Start of DATASET CONTENT

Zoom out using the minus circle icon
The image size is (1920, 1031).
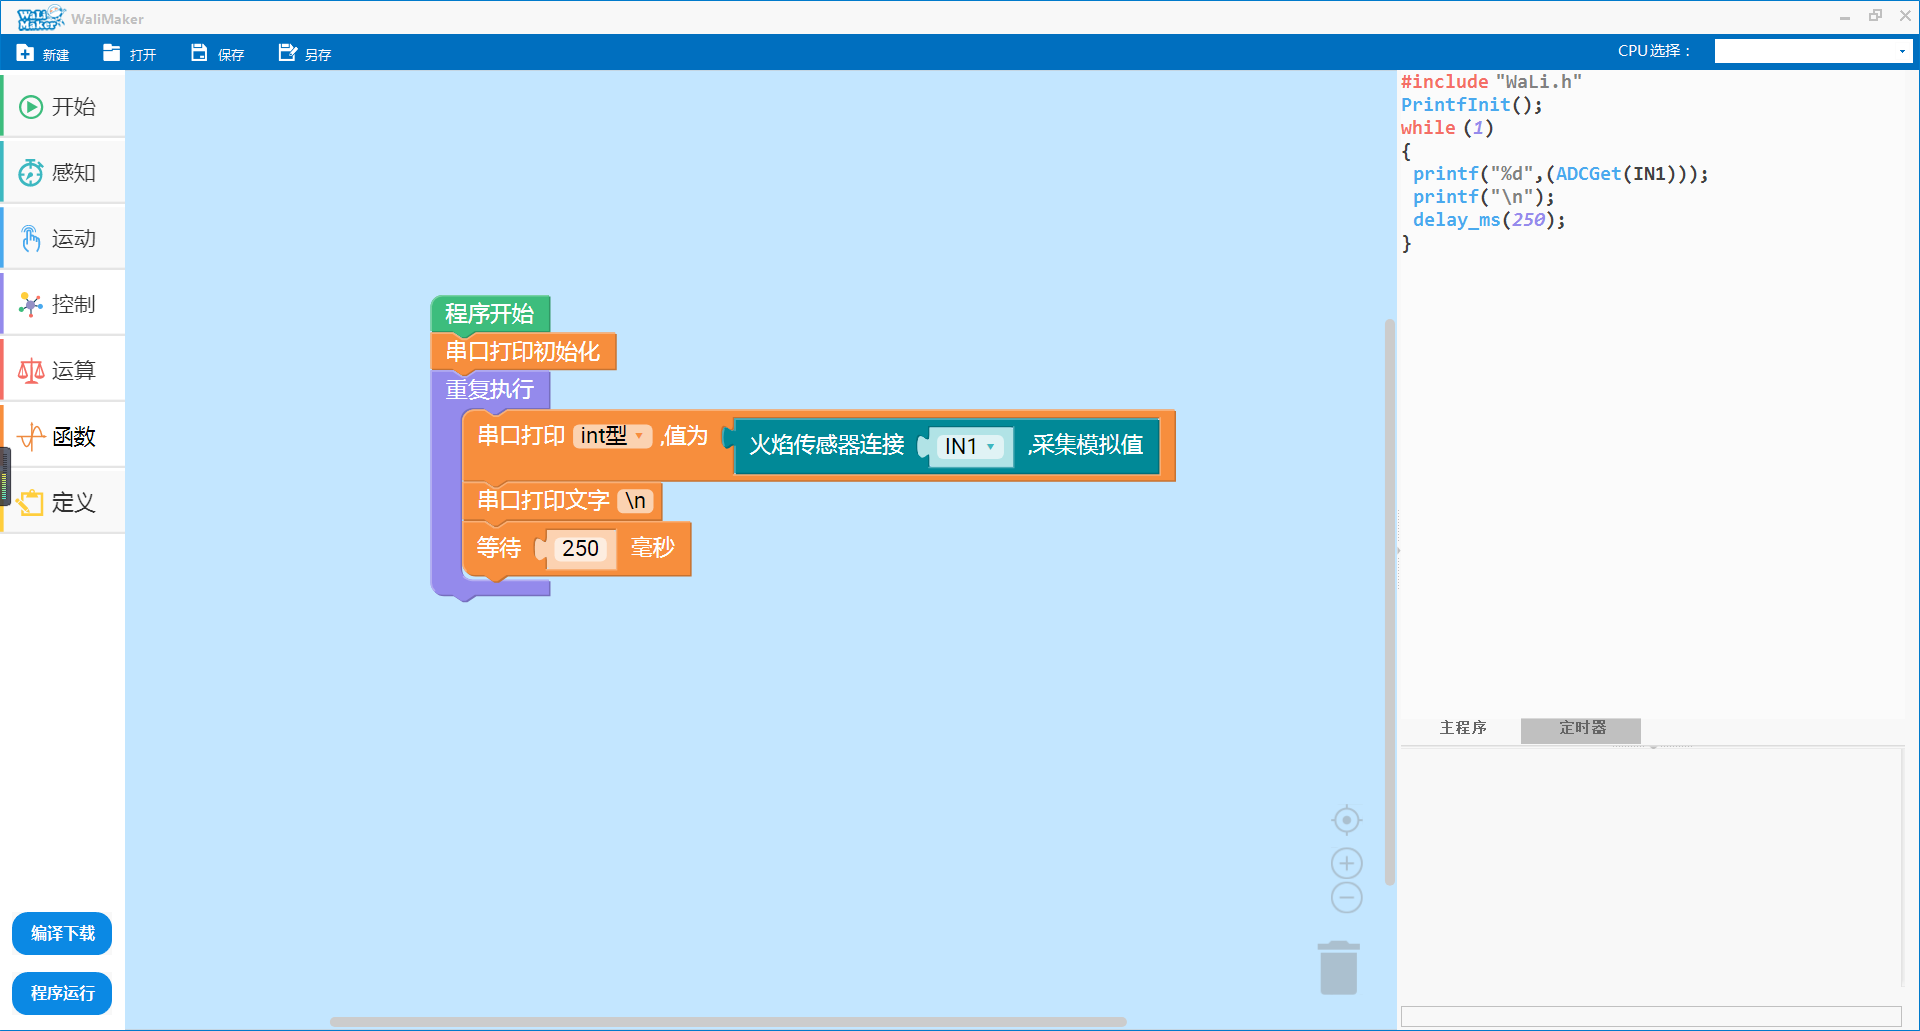pyautogui.click(x=1346, y=898)
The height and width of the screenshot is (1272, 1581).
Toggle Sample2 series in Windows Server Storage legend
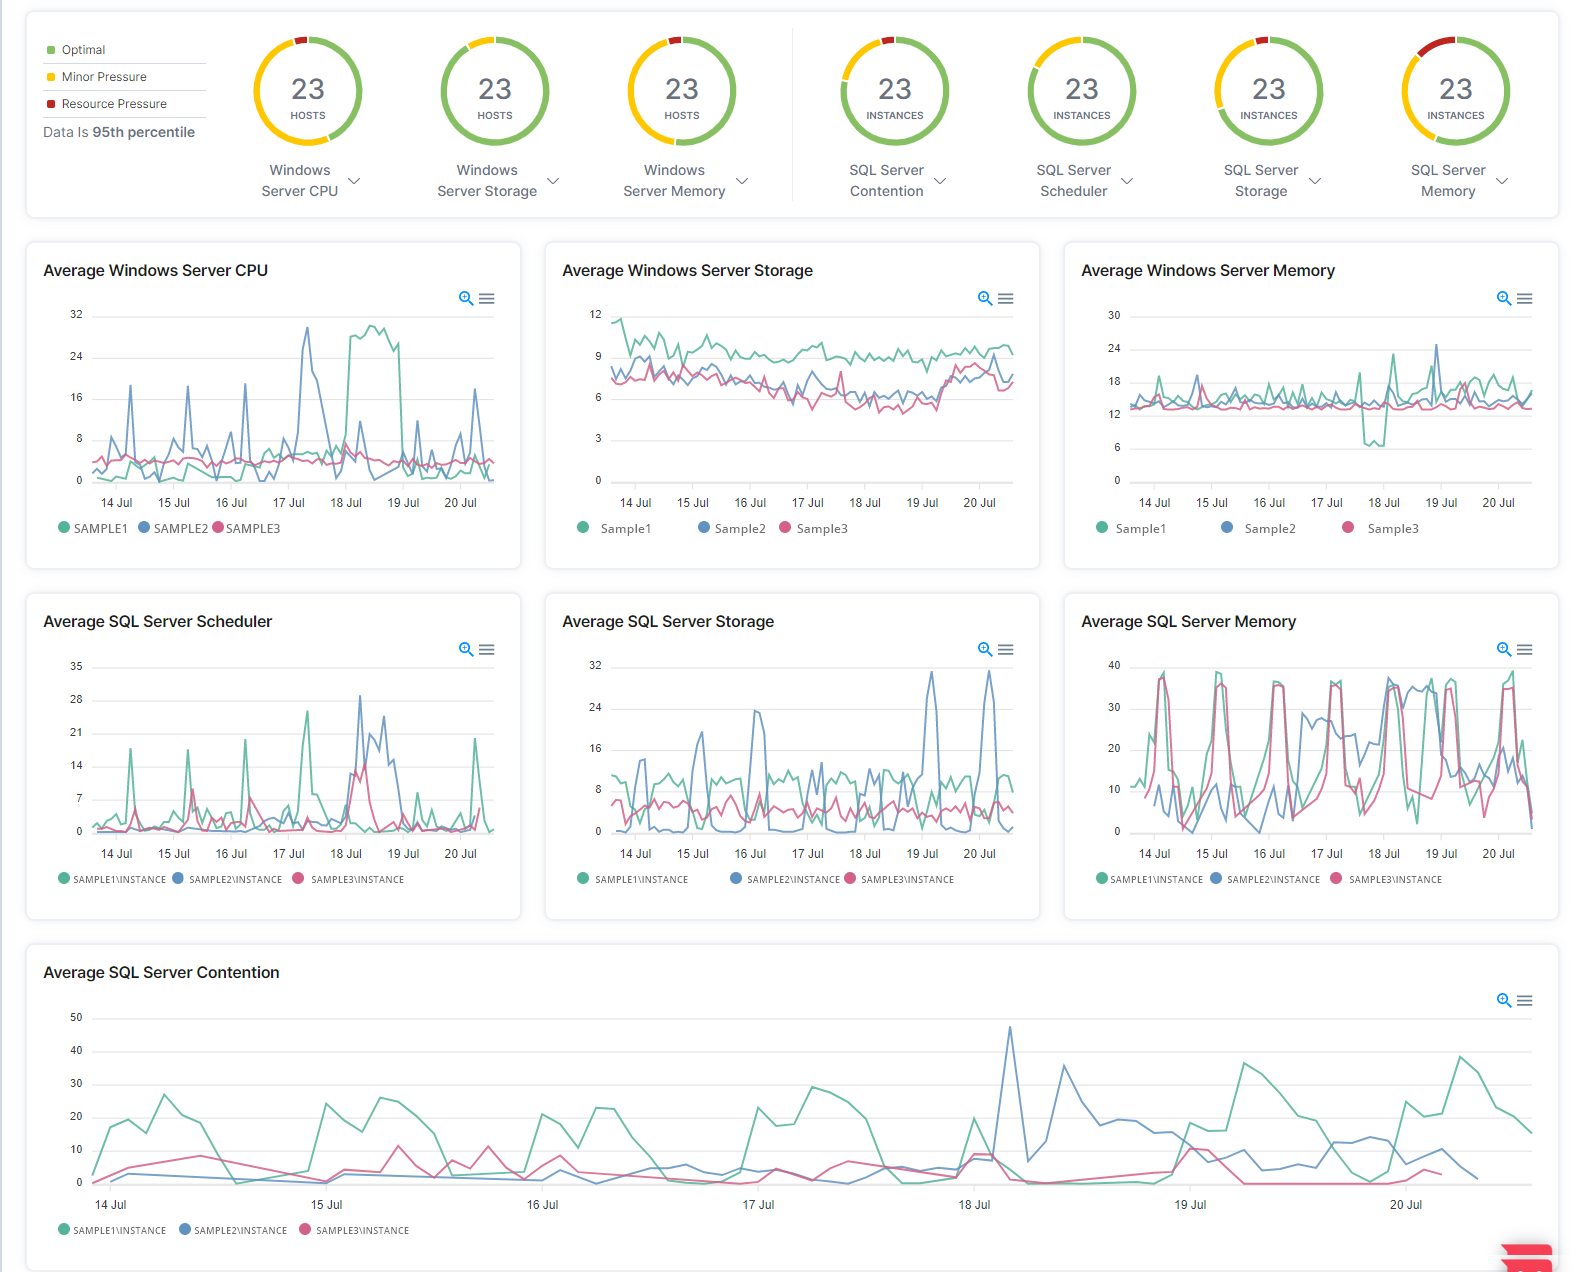pyautogui.click(x=739, y=529)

End of DATASET CONTENT

> **TASK DIRECTIONS**
The data above are to be repeated word for word, with any pictures left out.

> **YOUR SOLUTION**
Zoom out using the minus circle icon
The image size is (1920, 1031).
pyautogui.click(x=1346, y=898)
The height and width of the screenshot is (1272, 1581).
Toggle Sample2 series in Windows Server Storage legend
pyautogui.click(x=739, y=529)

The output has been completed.